UNASSIGNED: To compare the PRN anti-VEGF injection patterns of four retina specialists with respect to the visual and anatomic outcomes in the management of wet age-related macular degeneration (AMD).
UNASSIGNED: Medical records of patients who received bevacizumab, ranibizumab, and aflibercept anti-VEGF injections (years 2010-2020) by four retina specialists were reviewed for frequency, injection intervals, best corrected visual acuity (BCVA), and central macular thickness, center involved (CMT) for statistical analysis. Outcomes measured were change in logMAR BCVA and CMT from the first to last injection visit.
UNASSIGNED: Out of 137 AMD patients, 172 eyes were injected by four retina specialists in PRN fashion. Although all four specialists started the injection at similar baseline BCVA and CMT (p > 0.1), significant differences in mean injection number (9.0, p = 0.0001), injection intervals (5.06 weeks, p = 0.001), and total length of treatments (53.3 weeks, p = 0.0001) were observed.
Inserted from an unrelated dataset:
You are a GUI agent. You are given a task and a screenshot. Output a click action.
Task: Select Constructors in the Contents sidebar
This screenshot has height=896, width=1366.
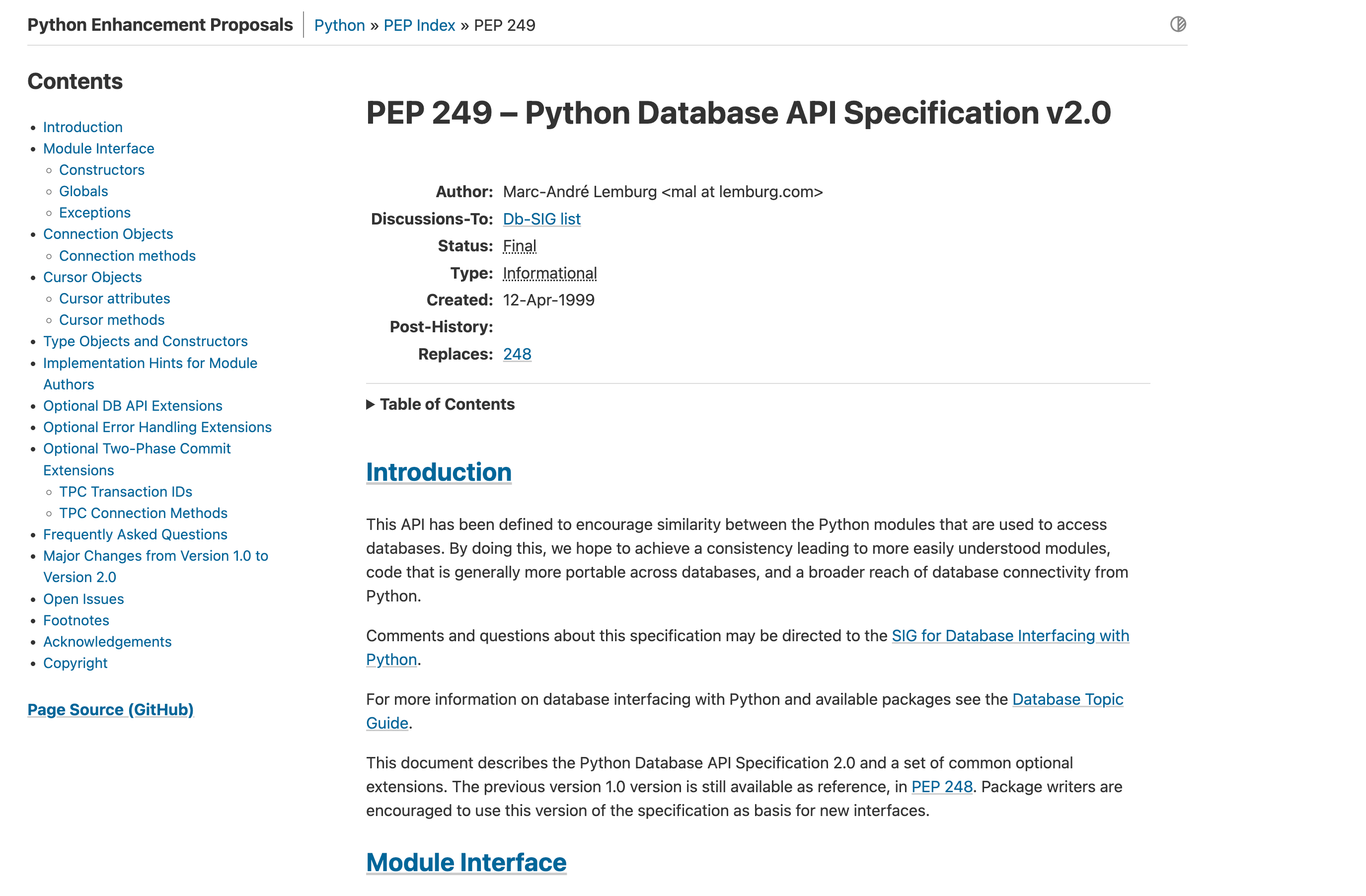point(102,170)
The mean change in logMAR BCVA between the first and last injection was -0.05, -0.22, 0.07, and 0.06 for the four specialists, respectively (p = 0.031), and the mean change in CMT was -53.3, -41.4, -72.7, and -21.9 µm (p = 0.41), respectively.
UNASSIGNED: Despite similar baseline criteria for injections by the retina specialists, different anti-VEGF injection regimens were practiced resulting in variations in BCVA and CMT outcomes. This suggests a need in establishing a universally adoptable injection regimen with possible integration of the confounding factors to reduce burden on both patients and retina specialists.